Million Dollar Quartet – Review by Tim Leininger

The audience was on its feet at Ivoryton Playhouse as they sang along and danced in the aisles, showing that they loved just about every minute of the rollicking and rocking musical “Million Dollar Quartet”, playing through June 25.

The show, written by Colin Escott and Floyd Mutrux, depicts the fateful night of Dec. 4, 1956, when four music legends, Carl Perkins (Luke Darnell), Jerry Lee Lewis (Joe Callahan), Elvis Presley (John Rochette), and Johnny Cash (Jeremy Sevelovitz), ended up together at Sun Records in Memphis.

Perkins, Presley, and Cash had already established names for themselves and Lewis was not too far behind.

The meeting would have never happened if it wasn’t for the man who discovered all four of them, Sun Records’ owner Sam Phillips (Ben Hope). This story is as much his as it is his artists.

At this point in time, Phillips had already sold Presley’s contract to RCA Records for $40,000 in order to keep Sun Records running. Now he is on the verge of losing Cash as well, whose contract expires at the end of the year.

That is as extensive the plot really gets. As nice of a brief history lesson it is, the real reason people come to see this show is the music and thankfully, Director Sherry Lutkin has picked a talented cast of actors who can bring justice to the musical capabilities of their namesakes and give a little bit of depth to characters in an otherwise anemic story.

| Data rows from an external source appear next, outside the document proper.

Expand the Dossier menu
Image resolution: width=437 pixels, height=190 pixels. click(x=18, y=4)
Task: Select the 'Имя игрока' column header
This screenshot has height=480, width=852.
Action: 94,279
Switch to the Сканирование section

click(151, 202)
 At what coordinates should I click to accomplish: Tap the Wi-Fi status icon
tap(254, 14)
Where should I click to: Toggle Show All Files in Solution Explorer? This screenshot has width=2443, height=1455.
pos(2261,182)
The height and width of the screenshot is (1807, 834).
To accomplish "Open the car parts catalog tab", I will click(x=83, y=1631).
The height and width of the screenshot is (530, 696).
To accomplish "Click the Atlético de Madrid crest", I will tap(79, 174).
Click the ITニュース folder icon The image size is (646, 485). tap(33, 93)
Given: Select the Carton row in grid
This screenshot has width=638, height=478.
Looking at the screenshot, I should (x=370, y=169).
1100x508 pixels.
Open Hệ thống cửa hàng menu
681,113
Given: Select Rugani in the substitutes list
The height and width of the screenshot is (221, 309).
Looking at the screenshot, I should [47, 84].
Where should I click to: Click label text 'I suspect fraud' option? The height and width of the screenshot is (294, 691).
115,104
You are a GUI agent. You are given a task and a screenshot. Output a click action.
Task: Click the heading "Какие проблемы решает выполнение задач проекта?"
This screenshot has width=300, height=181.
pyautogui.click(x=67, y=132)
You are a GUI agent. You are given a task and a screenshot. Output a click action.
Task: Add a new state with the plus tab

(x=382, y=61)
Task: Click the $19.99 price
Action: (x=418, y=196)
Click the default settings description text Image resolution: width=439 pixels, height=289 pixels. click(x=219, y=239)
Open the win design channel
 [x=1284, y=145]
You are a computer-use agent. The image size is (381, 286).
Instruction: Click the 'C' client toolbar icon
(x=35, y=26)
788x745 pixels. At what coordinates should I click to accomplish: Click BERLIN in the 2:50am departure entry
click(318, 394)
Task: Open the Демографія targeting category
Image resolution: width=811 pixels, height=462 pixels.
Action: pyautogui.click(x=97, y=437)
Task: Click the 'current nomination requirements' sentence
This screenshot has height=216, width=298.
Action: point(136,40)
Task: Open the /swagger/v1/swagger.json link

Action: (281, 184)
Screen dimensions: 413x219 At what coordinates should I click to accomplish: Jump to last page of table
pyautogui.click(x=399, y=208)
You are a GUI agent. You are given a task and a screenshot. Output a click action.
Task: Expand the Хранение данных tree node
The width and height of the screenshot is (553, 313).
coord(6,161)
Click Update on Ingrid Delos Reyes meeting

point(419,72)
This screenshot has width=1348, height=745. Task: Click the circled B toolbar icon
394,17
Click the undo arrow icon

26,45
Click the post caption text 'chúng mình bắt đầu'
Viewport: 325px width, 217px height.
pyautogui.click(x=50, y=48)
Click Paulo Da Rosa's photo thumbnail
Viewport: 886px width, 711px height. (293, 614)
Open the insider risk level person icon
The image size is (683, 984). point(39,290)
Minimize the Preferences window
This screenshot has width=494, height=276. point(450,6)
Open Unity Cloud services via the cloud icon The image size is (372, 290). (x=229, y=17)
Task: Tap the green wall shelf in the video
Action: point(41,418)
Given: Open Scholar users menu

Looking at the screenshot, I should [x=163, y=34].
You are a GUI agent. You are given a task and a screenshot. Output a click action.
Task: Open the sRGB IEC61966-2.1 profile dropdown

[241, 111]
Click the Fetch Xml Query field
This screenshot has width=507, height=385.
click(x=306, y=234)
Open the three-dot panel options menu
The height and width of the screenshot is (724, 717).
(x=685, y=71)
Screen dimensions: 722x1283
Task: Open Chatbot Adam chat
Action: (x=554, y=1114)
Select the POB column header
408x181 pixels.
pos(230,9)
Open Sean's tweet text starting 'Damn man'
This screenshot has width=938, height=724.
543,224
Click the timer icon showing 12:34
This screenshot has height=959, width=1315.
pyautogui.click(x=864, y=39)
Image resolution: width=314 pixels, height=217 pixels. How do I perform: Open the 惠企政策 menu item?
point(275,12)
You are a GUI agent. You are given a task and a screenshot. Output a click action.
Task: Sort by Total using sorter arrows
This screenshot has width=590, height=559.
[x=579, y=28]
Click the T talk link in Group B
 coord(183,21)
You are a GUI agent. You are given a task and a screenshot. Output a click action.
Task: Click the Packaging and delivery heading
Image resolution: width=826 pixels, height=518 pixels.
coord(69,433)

The actors who portray the four musicians are all great. Darnell lands Perkins’ guitar licks and properly creates subtext for his character who is afraid of losing his popularity because of younger, more raucous talents like Lewis and Presley, who are getting more press.

Rochette has the hip-twisting swagger of Presley, but a recent illness has left his voice a little weak. Hopefully he’ll be better soon and get some more muscle behind his songs.

Sevelovitz, though unable to get the Cash drawl right, nails his signature shotgun-esque style of guitar playing. He has a great bass voice and is not afraid to show a little more sensitive side to the Man in Black.

The show stealer though, was Callahan, who captures Lewis’ irreverent, brash, and flamboyant personality.

There is a bit of a problem with Hope’s Phillips. For a time he does well, playing a pseudo emcee to the audience from time to time, providing narrative, but as the show goes on, he never seems to get away from the used car salesman-type character. A more natural approach in the scenes with the musicians would have given him a little more definition, while he could have maintained the snappy record producer bit for the asides to the audience.

Aside from the aforementioned vocal problems of Rochette, the music was incredible, especially by Darnell and Lewis, who carry the heaviest duties regarding featured guitar and piano playing respectively.

The problem though, is the music does little to assist the story. The story is so insignificant that its resolution is almost an afterthought once Callahan launches into Lewis’ classic “Great Balls of Fire.” Does Phillips successfully retain Cash on Sun Records? Does he take the offer to go to RCA Records to help Presley’s career? The answers are given, but the resolution is handled so quickly that it feels like the show doesn’t want to linger on the resolution because the music is more important.

To be fair, the music is more important than anything else in “Million Dollar Quartet.” These are songs that shaped rock ‘n’ roll history. “Blue Suede Shoes,” “Folsom Prison Blues,” “Hound Dog,” and “Whole Lotta Shakin’” are all songs that 60 years later are still in the American Songbook.

The recording studio set is nice and compact, getting the characters close to each other so they have very little wiggle room when one of them gets irritated with another.

If you’re a fan of Presley, Perkins, Lewis, and Cash’s music, you’ll love this show. Even if you don’t know their names, which I can’t imagine why you wouldn’t, and may know their songs, it’s an entertaining way to see these songs performed live in a way that nowadays can be done only through actors. These are classic songs and classic musicians worth remembering.